Nucleotide excision repair (NER)
A major pathway that repairs bulky DNA lesions, such as thymine dimers produced by ultraviolet radiation, by excising and replacing the damaged strand.
Xeroderma pigmentosum
A disorder characterized by extreme UV sensitivity and increased skin cancer risk, resulting from defects in the Nucleotide excision repair (NER) pathway.
Mismatch repair (MMR)
A system that corrects base mismatches and insertion-deletion loops occurring during DNA replication.
MLH1, MSH2 and MSH6
Specific proteins that are essential components of the mismatch repair (MMR) system.
Microsatellite instability
A condition resulting from the loss of mismatch repair (MMR) function, which lead to increased mutation rates.
Lynch syndrome
An inherited predisposition to colorectal cancer caused by germline mutations in mismatch repair genes.

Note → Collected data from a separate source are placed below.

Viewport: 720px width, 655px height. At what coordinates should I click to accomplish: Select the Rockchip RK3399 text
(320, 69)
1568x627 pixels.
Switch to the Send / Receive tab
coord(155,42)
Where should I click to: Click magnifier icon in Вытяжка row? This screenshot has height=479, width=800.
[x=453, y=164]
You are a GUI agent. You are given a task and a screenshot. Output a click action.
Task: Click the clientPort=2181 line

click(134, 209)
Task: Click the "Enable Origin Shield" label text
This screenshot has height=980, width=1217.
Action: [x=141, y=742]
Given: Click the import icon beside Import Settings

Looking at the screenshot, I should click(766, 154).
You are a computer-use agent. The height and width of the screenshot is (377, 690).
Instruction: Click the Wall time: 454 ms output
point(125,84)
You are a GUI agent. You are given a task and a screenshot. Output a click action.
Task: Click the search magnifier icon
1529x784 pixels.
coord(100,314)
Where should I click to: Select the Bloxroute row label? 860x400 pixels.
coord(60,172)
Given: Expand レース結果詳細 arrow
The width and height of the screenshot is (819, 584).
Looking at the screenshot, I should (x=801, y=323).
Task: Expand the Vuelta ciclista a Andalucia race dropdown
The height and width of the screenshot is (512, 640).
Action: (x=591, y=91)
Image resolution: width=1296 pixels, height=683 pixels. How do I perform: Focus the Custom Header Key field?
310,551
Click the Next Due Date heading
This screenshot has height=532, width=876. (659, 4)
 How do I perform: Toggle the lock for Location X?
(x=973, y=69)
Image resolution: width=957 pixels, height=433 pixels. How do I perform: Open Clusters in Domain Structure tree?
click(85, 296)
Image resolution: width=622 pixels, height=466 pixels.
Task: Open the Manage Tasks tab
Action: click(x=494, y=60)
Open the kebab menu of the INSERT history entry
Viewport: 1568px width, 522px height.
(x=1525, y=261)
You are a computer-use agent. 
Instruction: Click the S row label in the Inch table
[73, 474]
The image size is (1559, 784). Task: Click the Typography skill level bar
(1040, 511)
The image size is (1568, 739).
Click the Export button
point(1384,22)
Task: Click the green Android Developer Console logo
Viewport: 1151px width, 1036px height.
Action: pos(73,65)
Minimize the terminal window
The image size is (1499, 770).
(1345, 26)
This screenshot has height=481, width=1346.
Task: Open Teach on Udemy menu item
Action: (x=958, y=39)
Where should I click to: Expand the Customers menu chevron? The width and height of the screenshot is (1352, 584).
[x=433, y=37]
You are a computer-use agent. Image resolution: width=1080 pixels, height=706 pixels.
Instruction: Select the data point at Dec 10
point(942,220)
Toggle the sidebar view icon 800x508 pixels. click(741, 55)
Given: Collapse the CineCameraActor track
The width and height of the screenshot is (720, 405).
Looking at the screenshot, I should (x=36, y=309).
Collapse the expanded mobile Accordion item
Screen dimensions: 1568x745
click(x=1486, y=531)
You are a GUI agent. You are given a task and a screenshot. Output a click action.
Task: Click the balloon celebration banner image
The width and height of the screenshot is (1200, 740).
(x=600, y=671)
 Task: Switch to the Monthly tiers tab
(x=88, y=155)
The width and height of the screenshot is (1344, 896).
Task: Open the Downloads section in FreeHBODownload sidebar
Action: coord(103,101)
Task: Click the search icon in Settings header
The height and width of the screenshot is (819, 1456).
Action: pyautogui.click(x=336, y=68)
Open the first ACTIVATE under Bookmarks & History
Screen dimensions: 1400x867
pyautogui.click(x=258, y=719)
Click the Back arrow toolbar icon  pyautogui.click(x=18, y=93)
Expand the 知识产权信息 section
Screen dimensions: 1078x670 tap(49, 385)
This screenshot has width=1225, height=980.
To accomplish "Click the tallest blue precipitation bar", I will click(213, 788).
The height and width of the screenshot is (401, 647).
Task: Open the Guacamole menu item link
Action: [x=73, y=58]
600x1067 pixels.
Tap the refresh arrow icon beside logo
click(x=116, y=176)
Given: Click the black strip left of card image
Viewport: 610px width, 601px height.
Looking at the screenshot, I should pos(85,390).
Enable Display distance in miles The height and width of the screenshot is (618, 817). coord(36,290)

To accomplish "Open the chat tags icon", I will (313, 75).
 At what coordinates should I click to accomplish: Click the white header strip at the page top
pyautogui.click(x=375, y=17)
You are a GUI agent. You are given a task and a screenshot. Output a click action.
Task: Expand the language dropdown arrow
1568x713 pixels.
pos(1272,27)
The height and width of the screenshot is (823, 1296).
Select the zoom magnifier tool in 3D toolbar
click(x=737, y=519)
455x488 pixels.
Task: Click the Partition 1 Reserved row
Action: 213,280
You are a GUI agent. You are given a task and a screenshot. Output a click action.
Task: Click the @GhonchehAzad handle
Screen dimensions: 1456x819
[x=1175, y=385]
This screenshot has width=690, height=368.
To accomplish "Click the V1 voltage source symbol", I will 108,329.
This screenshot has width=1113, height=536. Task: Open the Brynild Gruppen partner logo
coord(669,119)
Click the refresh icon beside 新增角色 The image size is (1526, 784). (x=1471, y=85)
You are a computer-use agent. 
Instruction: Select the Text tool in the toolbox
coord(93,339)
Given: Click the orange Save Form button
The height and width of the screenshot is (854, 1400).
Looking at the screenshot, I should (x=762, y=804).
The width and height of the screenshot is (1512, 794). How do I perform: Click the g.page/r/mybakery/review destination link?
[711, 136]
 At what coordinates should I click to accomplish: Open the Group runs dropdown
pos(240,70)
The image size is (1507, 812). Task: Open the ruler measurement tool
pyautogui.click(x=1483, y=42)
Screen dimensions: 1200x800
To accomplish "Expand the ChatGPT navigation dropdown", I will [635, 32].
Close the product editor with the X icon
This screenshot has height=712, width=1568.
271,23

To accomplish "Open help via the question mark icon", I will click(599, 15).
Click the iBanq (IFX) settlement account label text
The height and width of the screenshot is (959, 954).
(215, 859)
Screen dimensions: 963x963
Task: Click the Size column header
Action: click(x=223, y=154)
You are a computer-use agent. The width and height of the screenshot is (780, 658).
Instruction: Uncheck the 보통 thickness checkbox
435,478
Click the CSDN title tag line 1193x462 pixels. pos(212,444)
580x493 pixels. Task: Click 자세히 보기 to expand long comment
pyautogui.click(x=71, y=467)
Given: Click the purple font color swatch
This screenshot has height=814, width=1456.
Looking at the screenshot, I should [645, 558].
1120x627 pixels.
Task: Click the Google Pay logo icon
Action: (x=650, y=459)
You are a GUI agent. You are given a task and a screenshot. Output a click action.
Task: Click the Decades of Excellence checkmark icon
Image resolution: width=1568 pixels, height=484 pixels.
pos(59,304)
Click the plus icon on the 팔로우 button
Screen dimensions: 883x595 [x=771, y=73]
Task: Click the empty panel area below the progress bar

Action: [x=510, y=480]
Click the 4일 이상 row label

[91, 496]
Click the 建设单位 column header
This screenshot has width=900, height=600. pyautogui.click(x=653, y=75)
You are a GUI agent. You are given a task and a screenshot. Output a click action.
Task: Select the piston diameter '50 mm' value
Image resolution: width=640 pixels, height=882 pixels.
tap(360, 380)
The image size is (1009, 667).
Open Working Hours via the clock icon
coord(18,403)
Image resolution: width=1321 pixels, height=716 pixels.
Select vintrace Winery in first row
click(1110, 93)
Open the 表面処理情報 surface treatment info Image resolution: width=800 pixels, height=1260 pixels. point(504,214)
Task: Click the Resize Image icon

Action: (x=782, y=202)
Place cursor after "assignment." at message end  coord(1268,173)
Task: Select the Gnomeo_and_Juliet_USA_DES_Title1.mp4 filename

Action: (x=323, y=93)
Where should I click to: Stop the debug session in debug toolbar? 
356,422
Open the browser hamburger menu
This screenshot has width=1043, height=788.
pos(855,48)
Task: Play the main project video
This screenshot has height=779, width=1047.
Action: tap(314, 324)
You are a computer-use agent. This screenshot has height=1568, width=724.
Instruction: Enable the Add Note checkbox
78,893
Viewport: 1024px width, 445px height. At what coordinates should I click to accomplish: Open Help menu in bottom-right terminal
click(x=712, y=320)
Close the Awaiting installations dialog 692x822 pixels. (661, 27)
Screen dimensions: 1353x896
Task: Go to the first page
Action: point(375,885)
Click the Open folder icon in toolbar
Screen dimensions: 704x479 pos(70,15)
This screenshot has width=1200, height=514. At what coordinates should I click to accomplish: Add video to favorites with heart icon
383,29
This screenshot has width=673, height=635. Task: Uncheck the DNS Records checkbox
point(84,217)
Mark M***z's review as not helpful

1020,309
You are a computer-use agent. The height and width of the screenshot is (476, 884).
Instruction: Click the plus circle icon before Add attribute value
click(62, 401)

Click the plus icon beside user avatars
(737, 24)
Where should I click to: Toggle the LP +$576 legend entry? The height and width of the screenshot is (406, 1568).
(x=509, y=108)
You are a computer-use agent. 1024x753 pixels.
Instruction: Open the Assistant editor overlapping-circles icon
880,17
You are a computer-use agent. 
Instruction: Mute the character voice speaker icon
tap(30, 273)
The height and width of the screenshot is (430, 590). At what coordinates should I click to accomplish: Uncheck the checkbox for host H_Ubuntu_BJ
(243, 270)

Homologous recombination (HR)
A high-fidelity DNA double-strand break repair pathway that utilizes a sister chromatid as an accurate template.
BRCA1 and BRCA2
Critical proteins for homologous recombination (HR) repair; mutations in these increase the risk of breast and ovarian cancer.
Non-homologous end joining (NHEJ)
An error-prone repair pathway that directly ligates broken DNA ends without a template, potentially leading to chromosomal translocations.
Genomic instability
One of the enabling characteristics of cancer that occurs when DNA repair fails, leading to the accumulation of mutations in oncogenes and tumour suppressor genes.
p53 mutations
Mutations that prevent cell-cycle arrest and apoptosis following DNA damage, contributing to carcinogenesis.
Synthetic lethality
A therapeutic concept where the simultaneous loss of two repair pathways causes cell death, whereas the loss of either alone is compatible with survival.
PARP inhibitors
Drugs such as olaparib that block single-strand break repair, triggering synthetic lethality in BRCA-deficient tumour cells.
Olaparib
A specific example of a PARP inhibitor used in precision medicine to treat cancers with BRCA1 or BRCA2 mutations.